Main components are furnace shell with its tapping spout, or more common nowadays, its eccentric bottom taphole (EBT) and its working/slag opening (slag door) the removable roof, the water cooled wall panels, the electrodes with the electrode support arms and the other electricity-conducting elements
An electric arc furnace used for steelmaking consists of a refractory-lined vessel, usually water-cooled in larger sizes, covered with a retractable roof, and through which one or more graphite electrodes enter the furnace.
The furnace is primarily split into three sections:
- the shell, which consists of the sidewalls and lower steel “bowl”;
- the hearth, which consists of the refractory that lines the lower bowl;
- the roof, which may be refractory-lined or water-cooled, and can be shaped as a section of a sphere, or as a frustum (conical section). The roof also supports the refractory delta in its centre, through which one or more graphite electrodes enter.

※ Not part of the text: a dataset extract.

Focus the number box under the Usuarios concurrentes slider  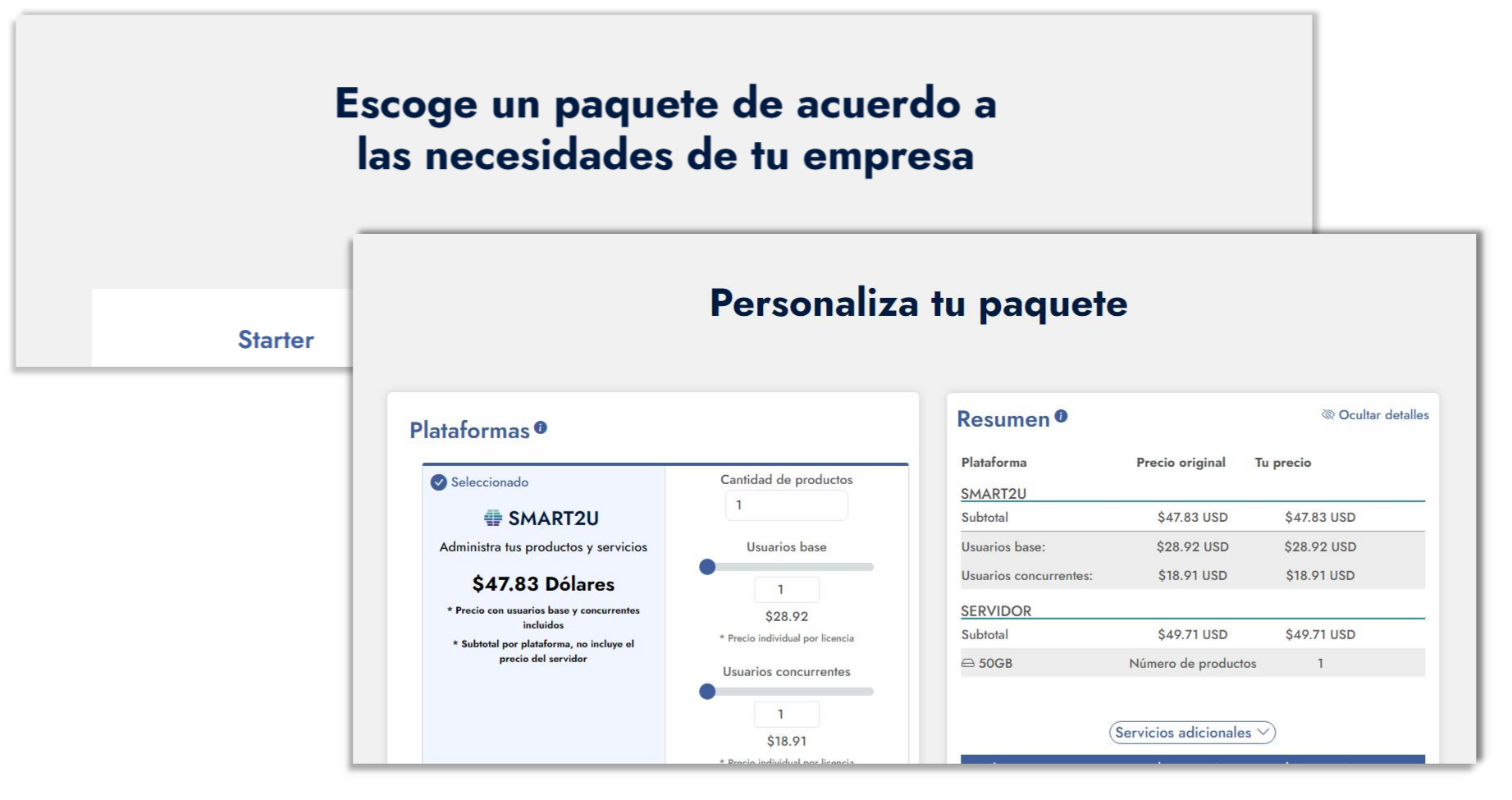coord(786,715)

The hearth may be hemispherical in shape, or in an eccentric bottom tapping furnace (see below), the hearth has the shape of a halved egg. In modern meltshops, the furnace is often raised off the ground floor, so that ladles and slag pots can easily be maneuvered under either end of the furnace.
Separate from the furnace structure is the electrode support and electrical system, and the tilting platform on which the furnace rests. Two configurations are possible: the electrode supports and the roof tilt with the furnace, or are fixed to the raised platform.

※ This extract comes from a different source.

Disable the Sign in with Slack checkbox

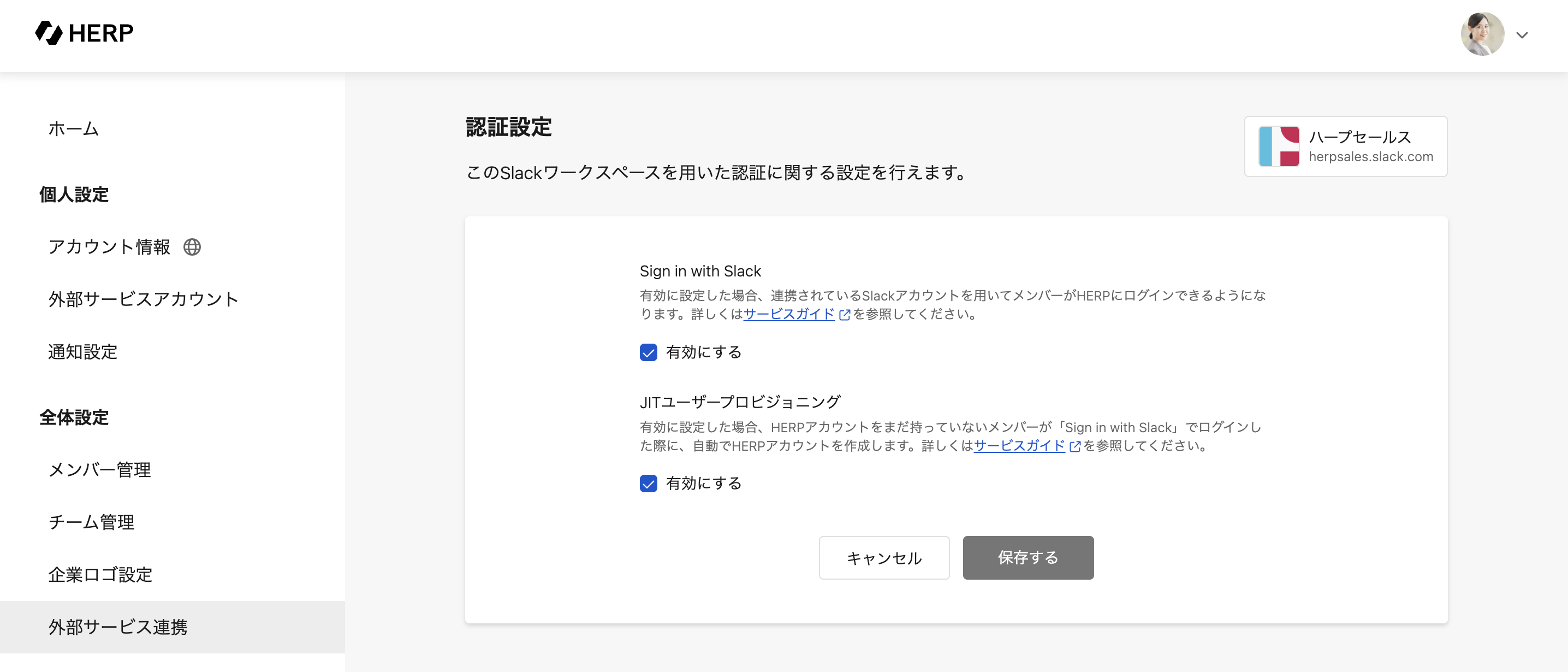point(648,352)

A typical alternating current furnace is powered by a three-phase electrical supply and therefore has three electrodes. Electrodes are round in section, and typically in segments with threaded couplings, so that as the electrodes wear, new segments can be added.

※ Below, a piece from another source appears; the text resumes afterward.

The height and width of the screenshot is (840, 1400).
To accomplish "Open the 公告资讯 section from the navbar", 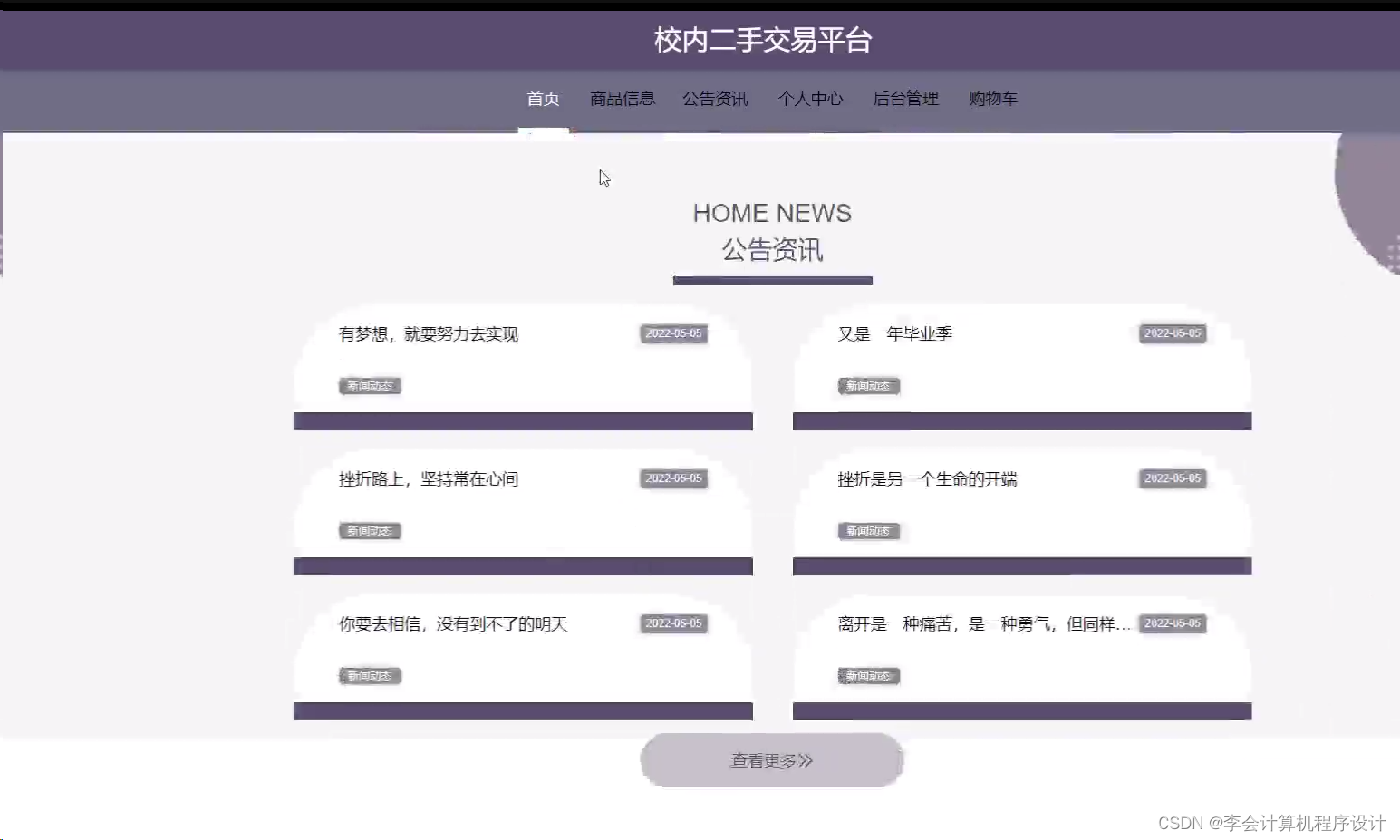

The arc forms between the charged material and the electrode, the charge is heated both by current passing through the charge and by the radiant energy evolved by the arc. The electric arc temperature reaches around 3000 °C (5000 °F), thus causing the lower sections of the electrodes to glow incandescently when in operation.
The electrodes are automatically raised and lowered by a positioning system, which may use either electric winch hoists or hydraulic cylinders. The regulating system maintains approximately constant current and power input during the melting of the charge, even though scrap may move under the electrodes as it melts.
The mast arms holding the electrodes can either carry heavy busbars (which may be hollow water-cooled copper pipes carrying current to the electrode clamps) or be “hot arms”, where the whole arm carries the current, increasing efficiency.
Hot arms can be made from copper-clad steel or aluminium. Large water-cooled cables connect the bus tubes or arms with the transformer located adjacent to the furnace. The transformer is installed in a vault and is water-cooled. 
The furnace is built on a tilting platform so that the liquid steel can be poured into another vessel for transport. The operation of tilting the furnace to pour molten steel is called “tapping”.
Originally, all steelmaking furnaces had a tapping spout closed with refractory that washed out when the furnace was tilted, but often modern furnaces have an eccentric bottom tap-hole (EBT) to reduce inclusion of nitrogen and slag in the liquid steel.
These furnaces have a taphole that passes vertically through the hearth and shell, and is set off-centre in the narrow “nose” of the egg-shaped hearth. It is filled with refractory sand, such as olivine, when it is closed off.
Modern plants may have two shells with a single set of electrodes that can be transferred between the two; one shell preheats scrap while the other shell is utilised for meltdown. Other DC-based furnaces have a similar arrangement, but have electrodes for each shell and one set of electronics.